Start of Available records
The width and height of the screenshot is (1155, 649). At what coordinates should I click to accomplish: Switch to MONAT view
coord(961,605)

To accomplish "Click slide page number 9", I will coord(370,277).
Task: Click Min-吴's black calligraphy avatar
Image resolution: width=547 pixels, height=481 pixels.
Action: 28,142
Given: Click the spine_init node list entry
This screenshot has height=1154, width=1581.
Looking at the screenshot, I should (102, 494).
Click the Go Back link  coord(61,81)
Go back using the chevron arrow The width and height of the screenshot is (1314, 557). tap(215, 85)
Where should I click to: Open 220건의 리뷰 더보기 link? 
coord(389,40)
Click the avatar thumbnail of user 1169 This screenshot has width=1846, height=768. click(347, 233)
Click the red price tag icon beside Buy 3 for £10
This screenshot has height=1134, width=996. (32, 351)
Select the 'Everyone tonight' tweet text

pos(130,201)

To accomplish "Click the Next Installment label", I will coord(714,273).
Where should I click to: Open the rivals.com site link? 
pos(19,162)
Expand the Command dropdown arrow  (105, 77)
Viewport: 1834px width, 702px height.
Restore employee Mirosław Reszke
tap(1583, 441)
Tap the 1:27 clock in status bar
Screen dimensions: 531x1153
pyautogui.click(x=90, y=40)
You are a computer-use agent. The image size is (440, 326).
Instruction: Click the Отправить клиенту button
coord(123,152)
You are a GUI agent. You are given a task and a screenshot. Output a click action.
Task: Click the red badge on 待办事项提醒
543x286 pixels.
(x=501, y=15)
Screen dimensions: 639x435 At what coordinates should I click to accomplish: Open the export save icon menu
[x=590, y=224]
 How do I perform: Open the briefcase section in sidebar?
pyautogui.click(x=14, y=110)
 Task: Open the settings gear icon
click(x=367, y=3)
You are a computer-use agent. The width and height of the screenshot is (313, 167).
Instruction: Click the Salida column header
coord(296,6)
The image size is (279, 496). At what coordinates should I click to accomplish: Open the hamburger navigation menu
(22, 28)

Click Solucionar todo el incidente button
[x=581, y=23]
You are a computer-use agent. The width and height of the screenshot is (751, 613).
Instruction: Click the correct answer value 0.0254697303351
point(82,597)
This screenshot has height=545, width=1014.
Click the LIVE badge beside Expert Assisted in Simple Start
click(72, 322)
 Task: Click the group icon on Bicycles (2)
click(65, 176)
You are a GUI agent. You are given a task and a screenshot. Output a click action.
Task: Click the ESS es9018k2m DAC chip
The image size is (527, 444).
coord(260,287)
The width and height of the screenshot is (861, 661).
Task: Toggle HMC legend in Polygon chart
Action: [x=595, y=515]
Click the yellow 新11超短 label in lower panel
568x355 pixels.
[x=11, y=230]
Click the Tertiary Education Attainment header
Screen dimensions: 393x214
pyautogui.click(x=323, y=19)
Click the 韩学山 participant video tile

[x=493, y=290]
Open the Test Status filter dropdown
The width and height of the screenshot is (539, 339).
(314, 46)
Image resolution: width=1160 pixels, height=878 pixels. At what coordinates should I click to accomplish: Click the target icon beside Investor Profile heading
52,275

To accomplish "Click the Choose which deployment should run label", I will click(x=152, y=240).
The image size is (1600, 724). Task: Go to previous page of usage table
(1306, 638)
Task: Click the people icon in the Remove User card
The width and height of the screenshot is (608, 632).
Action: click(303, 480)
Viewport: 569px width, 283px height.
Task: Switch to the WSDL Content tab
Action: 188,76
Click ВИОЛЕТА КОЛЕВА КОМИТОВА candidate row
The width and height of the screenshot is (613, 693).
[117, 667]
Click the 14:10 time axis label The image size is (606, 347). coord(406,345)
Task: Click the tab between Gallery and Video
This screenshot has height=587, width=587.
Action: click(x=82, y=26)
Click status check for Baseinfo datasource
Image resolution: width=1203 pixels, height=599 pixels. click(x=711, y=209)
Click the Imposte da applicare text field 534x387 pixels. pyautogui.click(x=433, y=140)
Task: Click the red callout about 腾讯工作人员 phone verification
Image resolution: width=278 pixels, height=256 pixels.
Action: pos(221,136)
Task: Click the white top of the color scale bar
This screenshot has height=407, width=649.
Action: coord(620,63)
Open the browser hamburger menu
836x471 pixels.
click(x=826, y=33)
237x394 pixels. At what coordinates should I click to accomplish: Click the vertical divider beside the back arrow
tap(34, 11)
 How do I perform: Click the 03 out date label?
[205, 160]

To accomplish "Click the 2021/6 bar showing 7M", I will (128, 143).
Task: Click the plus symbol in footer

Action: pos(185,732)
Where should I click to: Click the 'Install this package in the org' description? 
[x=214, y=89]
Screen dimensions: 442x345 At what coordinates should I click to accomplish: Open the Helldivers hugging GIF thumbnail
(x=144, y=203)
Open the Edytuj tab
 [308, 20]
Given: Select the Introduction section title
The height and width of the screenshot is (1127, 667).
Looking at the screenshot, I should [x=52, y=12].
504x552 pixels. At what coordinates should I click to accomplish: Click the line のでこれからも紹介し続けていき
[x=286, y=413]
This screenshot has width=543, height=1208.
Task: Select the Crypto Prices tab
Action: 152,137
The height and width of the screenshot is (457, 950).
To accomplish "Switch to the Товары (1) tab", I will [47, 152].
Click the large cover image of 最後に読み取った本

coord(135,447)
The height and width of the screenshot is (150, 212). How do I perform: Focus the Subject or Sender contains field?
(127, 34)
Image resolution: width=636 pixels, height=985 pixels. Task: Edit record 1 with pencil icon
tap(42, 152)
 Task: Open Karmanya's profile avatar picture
End of Available records
» Activity
An exact repeat of the lines from the one containing "836x471 pixels." through the final line above, both included, is the whole answer.

» Your solution
836x471 pixels.
click(x=826, y=33)
237x394 pixels. At what coordinates should I click to accomplish: Click the vertical divider beside the back arrow
tap(34, 11)
 How do I perform: Click the 03 out date label?
[205, 160]

To accomplish "Click the 2021/6 bar showing 7M", I will (128, 143).
Task: Click the plus symbol in footer

Action: pos(185,732)
Where should I click to: Click the 'Install this package in the org' description? 
[x=214, y=89]
Screen dimensions: 442x345 At what coordinates should I click to accomplish: Open the Helldivers hugging GIF thumbnail
(x=144, y=203)
Open the Edytuj tab
 [308, 20]
Given: Select the Introduction section title
The height and width of the screenshot is (1127, 667).
Looking at the screenshot, I should [x=52, y=12].
504x552 pixels. At what coordinates should I click to accomplish: Click the line のでこれからも紹介し続けていき
[x=286, y=413]
This screenshot has width=543, height=1208.
Task: Select the Crypto Prices tab
Action: 152,137
The height and width of the screenshot is (457, 950).
To accomplish "Switch to the Товары (1) tab", I will [47, 152].
Click the large cover image of 最後に読み取った本

coord(135,447)
The height and width of the screenshot is (150, 212). How do I perform: Focus the Subject or Sender contains field?
(127, 34)
Image resolution: width=636 pixels, height=985 pixels. Task: Edit record 1 with pencil icon
tap(42, 152)
 Task: Open Karmanya's profile avatar picture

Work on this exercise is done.